Die Rotbuche bei der Schneiderkapelle wurde umgeschnitten.  |  NOEN, Christelli
Ein Wahrzeichen von Karnabrunn wurde entfernt. Die mehr als 110 Jahre alte Rotbuche bei der Schneiderkapelle wurde im Auftrag der Gemeinde Großrußbach umgeschnitten.

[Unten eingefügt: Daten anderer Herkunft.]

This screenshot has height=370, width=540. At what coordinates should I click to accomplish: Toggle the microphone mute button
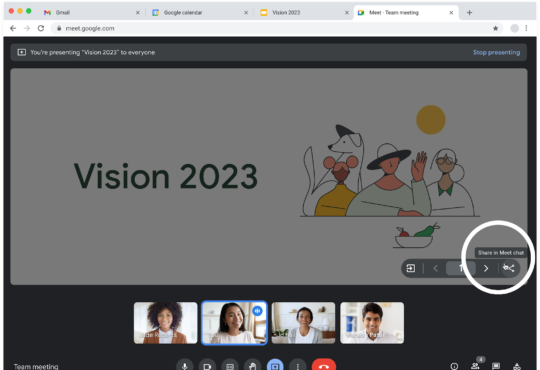tap(185, 365)
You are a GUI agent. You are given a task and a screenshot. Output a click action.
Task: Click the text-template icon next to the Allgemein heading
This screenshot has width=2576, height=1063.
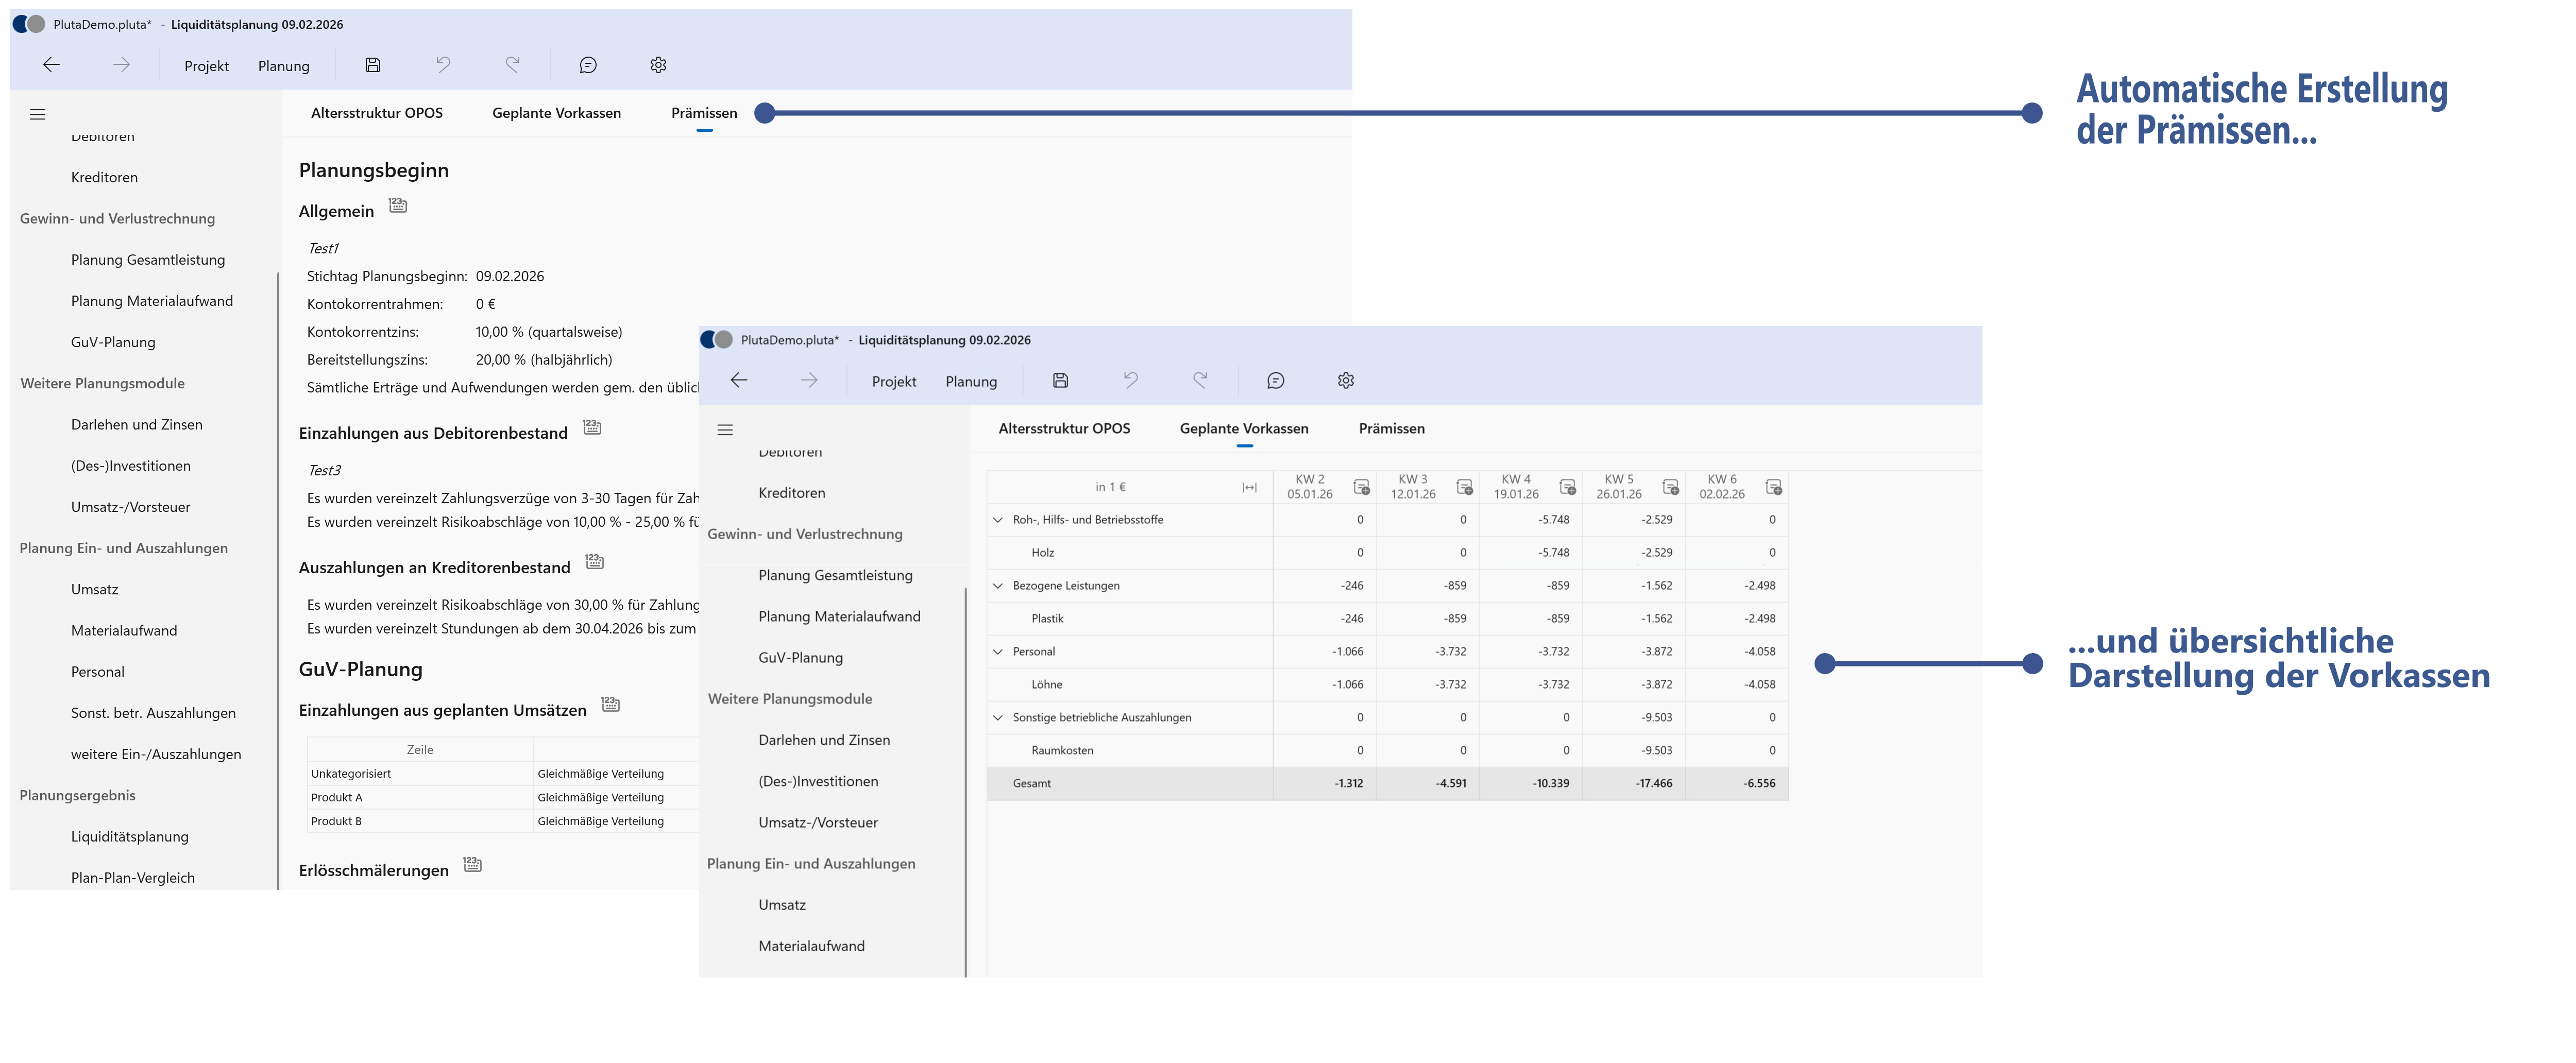click(x=398, y=206)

Aufgrund eines Expertenurteils wurde im Sommer 2015 die Fällung im Gemeinderat beschlossen. Diese Ankündigung sorgte für einigen Unmut im Ort. Nun ist jedoch alles klar: Der Baum war ab einem Meter Höhe bis zum Gipfelansatz hohl. Die Spezialfirma SKT aus Ladendorf hat die Rotbuche von oben herab „abgetragen“, Leo Köhler und seinen Mannen haben Ast um Ast abgeschnitten und abgeseilt. So war auch keine Totalsperre der Bundesstraße in Karnabrunn notwendig.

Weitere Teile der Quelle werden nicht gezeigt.